4月30日(現地時間)、スペイン発のファッション企業である「マンゴ(Mango)」は、米国ブランドの「エコーズ ラッタ(Eckhaus Latta)」とのカプセルコレクションを発表した。近年同社が推進するコラボレーション戦略の一環であり、特に米国市場におけるプレゼンス強化を意図した取り組みと位置付けられる。
今回のコレクションは、同社のクリエイティブプラットフォーム「Mango Collective」に基づくプロジェクトであり、「ニッチデザイナーの創造性と革新性を称え、ファッションの世界に新たな視点をもたらす」という理念のもと展開される。
都市性と実験性を融合したコレクション設計
2026年夏に向けて開発されたこのカプセルコレクションは、都市的な美学をベースに、テキスタイルの実験やプリント開発に重点を置くものとなる。エコーズ ラッタ特有のコンセプチュアルなアプローチと、マンゴのプロダクト開発力および量産体制が組み合わさることで、日常的に着用可能なアイテムとして昇華されていく。
販売は6月4日より、一部店舗および公式オンラインストアにて開始される予定である。
米国市場へのコミットメント強化
また、この協業は、マンゴが成長市場と位置付ける米国への投資強化の流れとも一致する。2025年には米国内で31店舗を新規出店し、総店舗数を62から93へと拡大。短期間での出店加速からも、同市場への高い優先度がうかがえる。

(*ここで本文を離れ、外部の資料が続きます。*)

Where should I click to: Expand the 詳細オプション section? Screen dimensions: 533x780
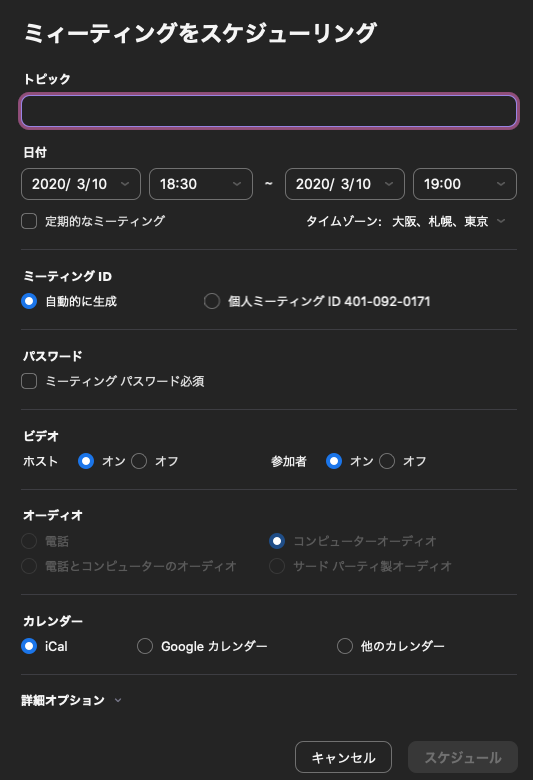click(x=71, y=700)
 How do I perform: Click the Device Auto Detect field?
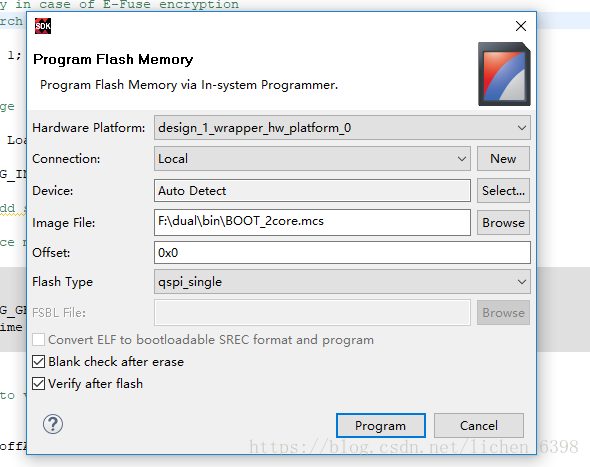(312, 191)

マイク・エックハウス(Mike Eckhaus)とゾーイ・ラッタ(Zoe Latta)によって2011年に設立されたエコーズ ラッタは、ニューヨークとロサンゼルスを拠点とし、実験的素材や非伝統的なデザイン手法により、独自のポジションを確立してきた。また、2018年にはLVMHプライズにノミネートされるなど、業界内での評価も高い。

継続するコラボレーション戦略
一方で、マンゴは近年、外部デザイナーとの協業を通じたブランド強化を積極的に進めており、過去にはヴィクトリア・ベッカム(Victoria Beckham)やサイモン・ミラー(Simon Miller)といったブランドとウィメンズ分野で協業を実施。メンズではボリオリ(Boglioli)やリチャード・ジェームズ(Richard James)との取り組みも展開している。
さらに2025年にはスプリヤ・レーレ(Supriya Lele)、2024年にはシードレス(Siedrés)とのコレクションも発表しており、地域性や文化的背景の異なるブランドとの協業を通じて、多様なクリエイティブの取り込みを図っている。
成長戦略と業績の現状
マンゴは2026年までに、売上高40億ユーロの達成を目標として掲げている。2025年度の売上高は37億6,700万ユーロで、前年比12.8%増と堅調に推移。営業利益は3億7,100万ユーロ、税引前利益は3億200万ユーロ、純利益は2億4,200万ユーロと、いずれも前年を上回る結果となっている。
コラボレーションを軸とした商品戦略と、米国市場での積極的な拡張。その両輪によって、同社はグローバルにおける競争力のさらなる強化を図る構えである。